На другой день он начал воплощать свои угрозы «забить на всё» и «не напрягаться».


Сначала, демонстративно закинув руки за голову, лежал на матрасе в зале, потом, до тех пор, пока не стемнело, сидел у окна, а после, снова лежал и на все вопросы «что случилось?» отвечал только: «устал».


Но долго всё же не выдержал, на следующее утро пошел в гараж и стал возиться с какими-то штуками, однако, кроме этого действительно не делал ничего. Даже снег для воды не носил. А когда дрова снова подошли к концу, Маркову с Герасимовым пришлось самим уламывать его поехать в лес.


И с тех пор, как Якушин впал в это полусонное, овощное состояние, наше существование стало ещё более странным и бестолковым, чем было прежде. Пофигизм, безвременье и первозданный хаос.


Вскоре уже сложно было понять, сколько точно прошло дней. То ли четыре, то ли пять. Мы из-за этого даже иногда спорили. Вначале было сегодня, вчера, позавчера, одиннадцатое января, десятое, девятое, шестое, но постепенно ясность прошлого начала стираться, оставив только «раньше»» и «когда я был маленький».


Время определялось по телефону Якушина и часам в гостиной, но бывало, их стрелка застревала на девяти, так что ориентировались в основном по интенсивности света за окном. Выяснить же длительность нашего пребывания в Капищено можно было, только заглянув в журнал Маркова, где он записывал, сколько осталось еды.


Отдельные мгновения то замирали и существовали сами по себе, то сливались в общий, растянутый до вечности поток.
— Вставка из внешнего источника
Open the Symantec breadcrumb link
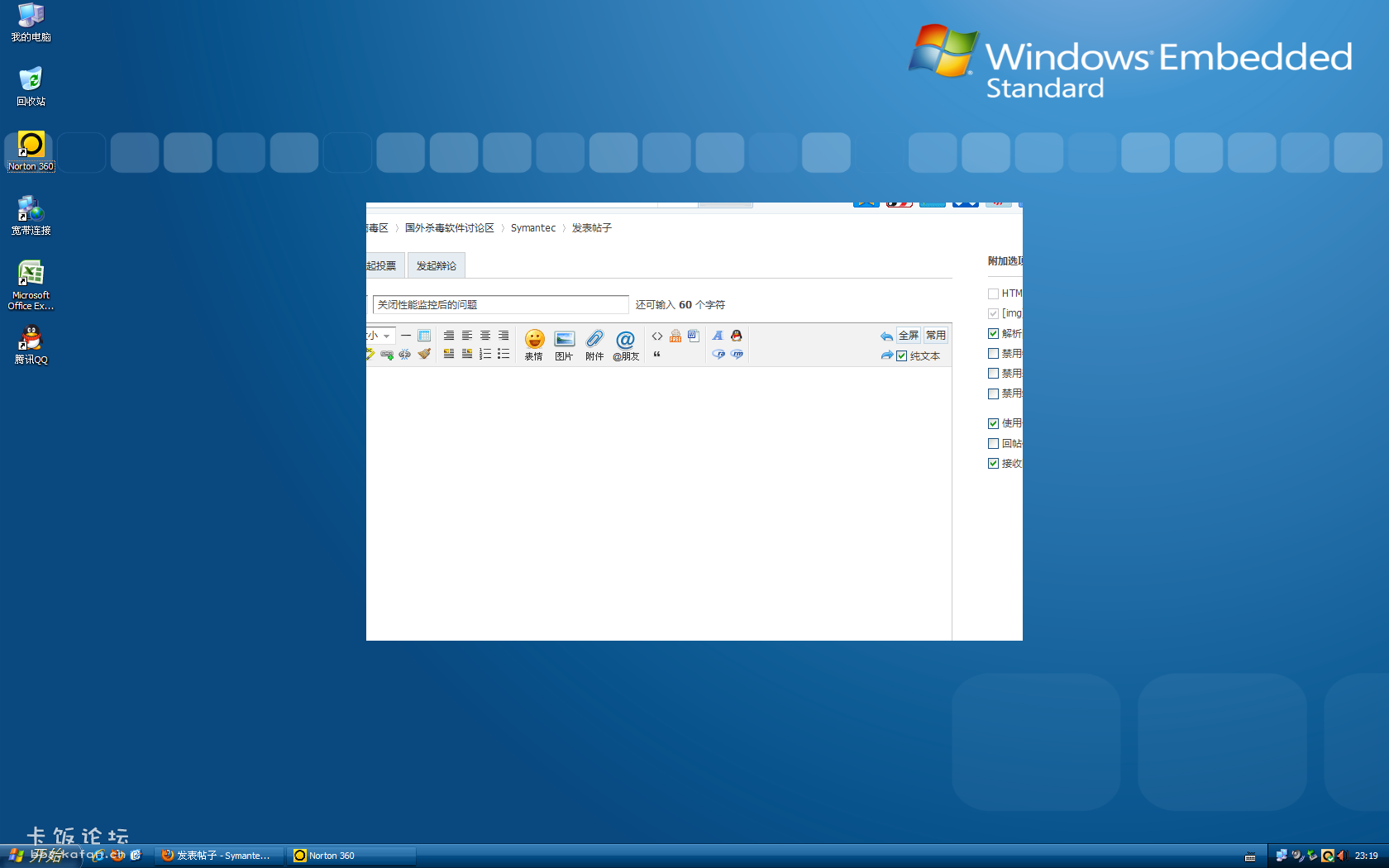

Мы как будто всё время что-то делали и в тоже время ничего не делали.


Каждый день происходило нечто важное и значимое, но в голове надолго не задерживалось, тут же ускользая и растворяясь в череде последующих событий. Что отчасти даже напоминало умственное помешательство. Каждый день — за год моей прошлой московской жизни. Так, что даже закрадывались смутные сомнения, существовала ли она на самом деле. А когда, блуждая по дому, я натыкалась на зеркало и видела в его тёмной поверхности своё отражение, то не всегда была уверена, с какой стороны нахожусь.


Чтобы как-то взбодриться, мы немного убрались в доме: запихнули вываленные вещи в шкафы, вернули картины на стены, шторы на карнизы, цветочные горшки на подоконники, помыли полы и большую часть окон, так что угнетающая атмосфера постепенно рассеялась. Запах сырости вскоре заглушился запахом дыма, еды и нас.